Search code examples
pythonpandascosine-similarity

Row wise cosine similarity calculation in pandas


I want to calculate the row wise cosine similarity between every consecutive row. The dataframe is already sorted on the id and date.

I tried looking at the solutions here in stack overflow, but the use case seems to be a bit different in all the cases.
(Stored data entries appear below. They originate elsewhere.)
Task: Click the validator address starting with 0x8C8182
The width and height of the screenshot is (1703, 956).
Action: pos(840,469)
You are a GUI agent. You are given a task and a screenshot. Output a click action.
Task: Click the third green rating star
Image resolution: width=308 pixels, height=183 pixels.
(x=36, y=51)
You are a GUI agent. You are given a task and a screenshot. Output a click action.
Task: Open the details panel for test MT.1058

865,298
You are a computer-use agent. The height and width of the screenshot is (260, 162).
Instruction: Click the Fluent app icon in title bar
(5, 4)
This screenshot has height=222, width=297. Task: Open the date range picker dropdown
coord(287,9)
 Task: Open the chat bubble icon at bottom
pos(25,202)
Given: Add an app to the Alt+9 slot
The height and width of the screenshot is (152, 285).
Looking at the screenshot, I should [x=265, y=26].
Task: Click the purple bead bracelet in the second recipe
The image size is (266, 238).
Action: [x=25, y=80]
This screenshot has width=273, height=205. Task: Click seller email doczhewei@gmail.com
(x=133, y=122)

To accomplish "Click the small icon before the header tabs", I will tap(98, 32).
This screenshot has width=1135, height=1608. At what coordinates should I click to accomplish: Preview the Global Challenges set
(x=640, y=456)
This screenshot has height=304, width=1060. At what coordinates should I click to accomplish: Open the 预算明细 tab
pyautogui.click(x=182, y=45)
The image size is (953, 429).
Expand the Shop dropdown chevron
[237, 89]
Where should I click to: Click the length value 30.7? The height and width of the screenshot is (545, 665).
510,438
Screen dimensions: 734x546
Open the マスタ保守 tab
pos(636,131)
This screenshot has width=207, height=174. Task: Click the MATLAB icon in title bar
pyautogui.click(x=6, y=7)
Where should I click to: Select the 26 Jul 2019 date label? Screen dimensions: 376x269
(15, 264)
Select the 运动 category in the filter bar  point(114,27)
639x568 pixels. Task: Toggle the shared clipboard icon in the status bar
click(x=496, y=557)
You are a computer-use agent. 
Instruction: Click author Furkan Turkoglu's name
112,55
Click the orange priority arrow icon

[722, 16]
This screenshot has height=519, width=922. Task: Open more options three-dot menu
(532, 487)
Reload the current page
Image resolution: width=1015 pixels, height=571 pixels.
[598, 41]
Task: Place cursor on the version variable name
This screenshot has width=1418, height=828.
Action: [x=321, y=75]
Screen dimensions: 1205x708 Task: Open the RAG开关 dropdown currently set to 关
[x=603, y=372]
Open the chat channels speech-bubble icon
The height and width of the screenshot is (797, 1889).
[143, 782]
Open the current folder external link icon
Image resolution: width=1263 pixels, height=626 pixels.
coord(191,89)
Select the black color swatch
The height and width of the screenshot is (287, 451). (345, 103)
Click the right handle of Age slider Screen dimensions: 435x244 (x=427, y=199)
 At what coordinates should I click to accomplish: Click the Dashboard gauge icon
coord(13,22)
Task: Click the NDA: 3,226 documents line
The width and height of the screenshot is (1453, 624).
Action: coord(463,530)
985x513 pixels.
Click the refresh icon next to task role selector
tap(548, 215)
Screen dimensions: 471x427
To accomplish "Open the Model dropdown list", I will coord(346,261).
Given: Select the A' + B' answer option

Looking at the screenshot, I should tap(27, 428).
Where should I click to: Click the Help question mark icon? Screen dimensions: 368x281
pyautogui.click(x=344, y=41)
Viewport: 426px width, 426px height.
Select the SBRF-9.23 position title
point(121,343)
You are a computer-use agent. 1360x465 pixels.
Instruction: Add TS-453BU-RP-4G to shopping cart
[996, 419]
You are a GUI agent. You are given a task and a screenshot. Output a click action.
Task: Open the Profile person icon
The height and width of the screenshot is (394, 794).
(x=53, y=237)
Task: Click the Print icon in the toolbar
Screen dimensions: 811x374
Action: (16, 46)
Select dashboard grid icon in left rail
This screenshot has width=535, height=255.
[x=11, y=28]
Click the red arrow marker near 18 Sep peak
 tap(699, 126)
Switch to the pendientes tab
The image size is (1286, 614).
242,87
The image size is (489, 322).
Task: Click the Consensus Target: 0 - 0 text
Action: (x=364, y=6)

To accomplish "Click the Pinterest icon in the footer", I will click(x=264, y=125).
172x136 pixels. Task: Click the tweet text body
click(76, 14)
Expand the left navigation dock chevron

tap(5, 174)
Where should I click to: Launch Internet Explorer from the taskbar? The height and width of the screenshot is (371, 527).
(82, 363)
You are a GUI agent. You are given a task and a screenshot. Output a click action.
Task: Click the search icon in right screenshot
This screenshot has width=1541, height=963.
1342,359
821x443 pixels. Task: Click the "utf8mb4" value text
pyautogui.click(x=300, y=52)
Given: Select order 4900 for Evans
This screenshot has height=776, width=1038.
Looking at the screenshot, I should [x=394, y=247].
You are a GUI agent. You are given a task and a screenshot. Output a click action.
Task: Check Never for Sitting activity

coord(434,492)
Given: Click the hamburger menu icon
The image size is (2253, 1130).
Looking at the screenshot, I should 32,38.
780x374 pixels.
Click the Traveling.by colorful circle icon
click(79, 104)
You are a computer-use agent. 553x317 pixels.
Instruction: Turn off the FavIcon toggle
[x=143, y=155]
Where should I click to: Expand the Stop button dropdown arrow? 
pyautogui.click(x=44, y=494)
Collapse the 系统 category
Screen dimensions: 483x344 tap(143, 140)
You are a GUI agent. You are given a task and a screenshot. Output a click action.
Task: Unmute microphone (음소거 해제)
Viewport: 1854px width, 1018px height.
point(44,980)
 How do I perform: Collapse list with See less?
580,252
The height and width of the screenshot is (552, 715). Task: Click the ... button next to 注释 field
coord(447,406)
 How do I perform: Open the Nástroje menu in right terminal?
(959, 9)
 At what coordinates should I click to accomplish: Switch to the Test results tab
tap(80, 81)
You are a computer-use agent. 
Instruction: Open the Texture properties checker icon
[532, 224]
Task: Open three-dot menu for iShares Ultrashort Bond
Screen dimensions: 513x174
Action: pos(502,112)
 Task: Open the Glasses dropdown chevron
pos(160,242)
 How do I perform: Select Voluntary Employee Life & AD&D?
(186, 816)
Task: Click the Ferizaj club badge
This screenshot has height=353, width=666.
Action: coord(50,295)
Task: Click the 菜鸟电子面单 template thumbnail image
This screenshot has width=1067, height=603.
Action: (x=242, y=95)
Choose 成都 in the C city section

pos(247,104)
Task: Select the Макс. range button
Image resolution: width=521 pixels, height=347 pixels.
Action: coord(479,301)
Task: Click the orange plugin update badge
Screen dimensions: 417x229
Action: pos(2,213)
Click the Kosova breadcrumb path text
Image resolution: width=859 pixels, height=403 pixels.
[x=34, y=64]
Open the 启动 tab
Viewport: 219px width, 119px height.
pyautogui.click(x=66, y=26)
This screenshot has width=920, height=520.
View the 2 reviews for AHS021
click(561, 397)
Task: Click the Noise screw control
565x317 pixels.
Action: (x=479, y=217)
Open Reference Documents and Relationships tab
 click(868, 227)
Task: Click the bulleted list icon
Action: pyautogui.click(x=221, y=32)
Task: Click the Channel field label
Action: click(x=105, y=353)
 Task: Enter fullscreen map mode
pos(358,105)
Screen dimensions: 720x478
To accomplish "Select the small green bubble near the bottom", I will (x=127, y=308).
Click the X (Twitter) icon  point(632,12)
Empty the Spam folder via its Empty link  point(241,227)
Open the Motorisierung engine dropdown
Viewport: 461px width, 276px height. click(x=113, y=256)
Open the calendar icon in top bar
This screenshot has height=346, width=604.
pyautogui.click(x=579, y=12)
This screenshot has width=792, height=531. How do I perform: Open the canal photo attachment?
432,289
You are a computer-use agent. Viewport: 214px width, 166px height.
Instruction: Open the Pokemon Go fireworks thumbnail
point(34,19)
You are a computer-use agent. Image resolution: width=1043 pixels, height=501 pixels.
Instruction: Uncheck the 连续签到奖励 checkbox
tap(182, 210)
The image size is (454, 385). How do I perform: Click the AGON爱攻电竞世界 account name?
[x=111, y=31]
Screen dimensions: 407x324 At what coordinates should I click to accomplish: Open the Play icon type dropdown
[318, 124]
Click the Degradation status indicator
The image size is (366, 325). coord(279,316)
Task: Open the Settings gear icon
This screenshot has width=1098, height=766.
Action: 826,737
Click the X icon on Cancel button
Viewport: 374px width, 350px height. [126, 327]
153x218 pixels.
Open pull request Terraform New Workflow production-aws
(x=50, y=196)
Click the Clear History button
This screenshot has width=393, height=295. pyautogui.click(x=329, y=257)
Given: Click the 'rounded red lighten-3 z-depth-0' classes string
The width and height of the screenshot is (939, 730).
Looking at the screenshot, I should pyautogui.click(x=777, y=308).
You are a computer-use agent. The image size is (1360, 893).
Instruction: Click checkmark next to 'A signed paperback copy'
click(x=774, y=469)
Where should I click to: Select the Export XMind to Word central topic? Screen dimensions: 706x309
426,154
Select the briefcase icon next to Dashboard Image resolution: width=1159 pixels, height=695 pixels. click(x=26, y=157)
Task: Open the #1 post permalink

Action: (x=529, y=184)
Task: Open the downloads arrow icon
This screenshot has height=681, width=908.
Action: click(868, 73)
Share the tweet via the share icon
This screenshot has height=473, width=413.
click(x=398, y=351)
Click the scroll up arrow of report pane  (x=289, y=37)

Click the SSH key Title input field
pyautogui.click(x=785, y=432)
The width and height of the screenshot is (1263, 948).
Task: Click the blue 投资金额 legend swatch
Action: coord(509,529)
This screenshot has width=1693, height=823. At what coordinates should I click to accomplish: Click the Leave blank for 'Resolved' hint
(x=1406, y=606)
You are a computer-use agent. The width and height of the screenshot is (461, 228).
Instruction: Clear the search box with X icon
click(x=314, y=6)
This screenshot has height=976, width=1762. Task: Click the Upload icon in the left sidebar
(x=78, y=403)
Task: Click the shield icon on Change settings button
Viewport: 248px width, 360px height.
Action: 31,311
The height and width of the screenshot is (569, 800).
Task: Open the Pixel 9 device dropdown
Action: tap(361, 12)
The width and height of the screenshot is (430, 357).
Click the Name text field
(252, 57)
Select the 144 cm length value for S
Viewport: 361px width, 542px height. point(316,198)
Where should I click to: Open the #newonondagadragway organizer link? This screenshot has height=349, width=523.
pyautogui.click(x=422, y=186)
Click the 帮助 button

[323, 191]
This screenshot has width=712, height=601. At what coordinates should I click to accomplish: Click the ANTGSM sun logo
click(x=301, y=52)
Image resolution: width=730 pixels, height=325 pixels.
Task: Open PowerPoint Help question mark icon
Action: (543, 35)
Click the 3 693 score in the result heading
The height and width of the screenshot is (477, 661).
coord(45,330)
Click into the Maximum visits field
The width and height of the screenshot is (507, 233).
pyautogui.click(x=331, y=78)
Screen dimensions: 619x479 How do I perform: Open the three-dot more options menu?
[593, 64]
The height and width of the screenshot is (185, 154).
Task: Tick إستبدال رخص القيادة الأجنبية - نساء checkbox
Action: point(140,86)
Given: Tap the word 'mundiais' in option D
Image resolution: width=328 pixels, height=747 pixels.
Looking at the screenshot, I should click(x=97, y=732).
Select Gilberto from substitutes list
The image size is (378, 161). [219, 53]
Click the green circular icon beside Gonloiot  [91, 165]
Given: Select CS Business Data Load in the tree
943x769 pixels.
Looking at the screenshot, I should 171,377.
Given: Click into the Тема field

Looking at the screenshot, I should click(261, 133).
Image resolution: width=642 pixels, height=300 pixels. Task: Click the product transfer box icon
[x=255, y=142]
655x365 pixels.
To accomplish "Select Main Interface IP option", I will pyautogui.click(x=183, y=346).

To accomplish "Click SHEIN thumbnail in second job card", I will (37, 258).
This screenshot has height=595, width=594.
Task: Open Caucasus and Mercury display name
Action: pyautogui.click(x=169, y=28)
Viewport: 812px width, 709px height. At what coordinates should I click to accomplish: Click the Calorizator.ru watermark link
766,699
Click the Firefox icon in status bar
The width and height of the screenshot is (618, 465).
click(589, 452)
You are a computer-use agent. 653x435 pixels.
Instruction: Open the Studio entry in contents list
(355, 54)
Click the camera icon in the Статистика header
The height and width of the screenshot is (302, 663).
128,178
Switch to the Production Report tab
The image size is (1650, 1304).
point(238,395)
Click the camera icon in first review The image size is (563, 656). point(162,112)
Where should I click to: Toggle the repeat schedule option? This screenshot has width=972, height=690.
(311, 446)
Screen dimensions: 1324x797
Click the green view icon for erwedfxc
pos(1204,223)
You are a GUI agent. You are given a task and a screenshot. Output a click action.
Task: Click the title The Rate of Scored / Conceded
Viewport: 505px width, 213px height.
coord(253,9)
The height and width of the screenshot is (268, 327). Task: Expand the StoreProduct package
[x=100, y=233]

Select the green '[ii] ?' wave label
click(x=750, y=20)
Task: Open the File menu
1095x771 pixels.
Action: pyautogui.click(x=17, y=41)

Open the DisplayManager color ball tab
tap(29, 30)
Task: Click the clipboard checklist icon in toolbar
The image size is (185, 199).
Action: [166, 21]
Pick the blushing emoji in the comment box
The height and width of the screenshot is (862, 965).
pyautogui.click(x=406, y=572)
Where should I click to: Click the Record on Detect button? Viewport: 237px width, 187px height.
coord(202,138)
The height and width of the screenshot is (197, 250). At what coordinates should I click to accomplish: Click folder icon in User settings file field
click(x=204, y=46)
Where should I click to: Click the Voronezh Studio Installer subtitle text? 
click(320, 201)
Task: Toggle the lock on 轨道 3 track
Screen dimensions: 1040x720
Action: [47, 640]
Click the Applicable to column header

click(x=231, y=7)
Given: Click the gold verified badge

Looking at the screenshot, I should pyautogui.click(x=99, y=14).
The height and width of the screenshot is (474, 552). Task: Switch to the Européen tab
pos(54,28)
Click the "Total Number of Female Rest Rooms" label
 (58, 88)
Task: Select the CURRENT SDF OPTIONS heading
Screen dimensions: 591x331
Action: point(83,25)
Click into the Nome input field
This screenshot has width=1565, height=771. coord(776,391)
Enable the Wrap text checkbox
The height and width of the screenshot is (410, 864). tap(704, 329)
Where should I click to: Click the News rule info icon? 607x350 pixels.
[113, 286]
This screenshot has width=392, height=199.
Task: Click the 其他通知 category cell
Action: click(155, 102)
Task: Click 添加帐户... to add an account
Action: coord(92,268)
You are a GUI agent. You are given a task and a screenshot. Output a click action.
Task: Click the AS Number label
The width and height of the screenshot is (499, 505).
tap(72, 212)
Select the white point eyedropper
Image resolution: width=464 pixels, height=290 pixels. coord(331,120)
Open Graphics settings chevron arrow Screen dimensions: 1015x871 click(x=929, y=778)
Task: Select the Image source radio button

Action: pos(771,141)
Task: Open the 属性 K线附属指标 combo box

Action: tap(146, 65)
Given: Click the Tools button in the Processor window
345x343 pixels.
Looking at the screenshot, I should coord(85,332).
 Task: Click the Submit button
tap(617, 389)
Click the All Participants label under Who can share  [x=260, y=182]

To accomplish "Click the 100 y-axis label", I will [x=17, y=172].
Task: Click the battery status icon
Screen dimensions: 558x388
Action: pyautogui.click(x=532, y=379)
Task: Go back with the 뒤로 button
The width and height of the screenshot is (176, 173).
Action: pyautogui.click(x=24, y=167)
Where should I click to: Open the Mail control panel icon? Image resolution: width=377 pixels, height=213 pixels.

I have many more features, around 32 in total, and I want to consider all those feature columns (Paths modified, tags modified and endpoints added in the df above are examples of some features), and calculate the distance metric for each row.

This is what I could think of,but it does not fulfil the purpose:

df = pd.DataFrame(np.random.randint(0, 5, (3, 5)), columns=['id', 'date', 'feature1', 'feature2', 'feature3'])

similarity_df = df.iloc[:, 2:].apply(lambda x: cosine_similarity([x], df.iloc[:, 2:])[0], axis=1)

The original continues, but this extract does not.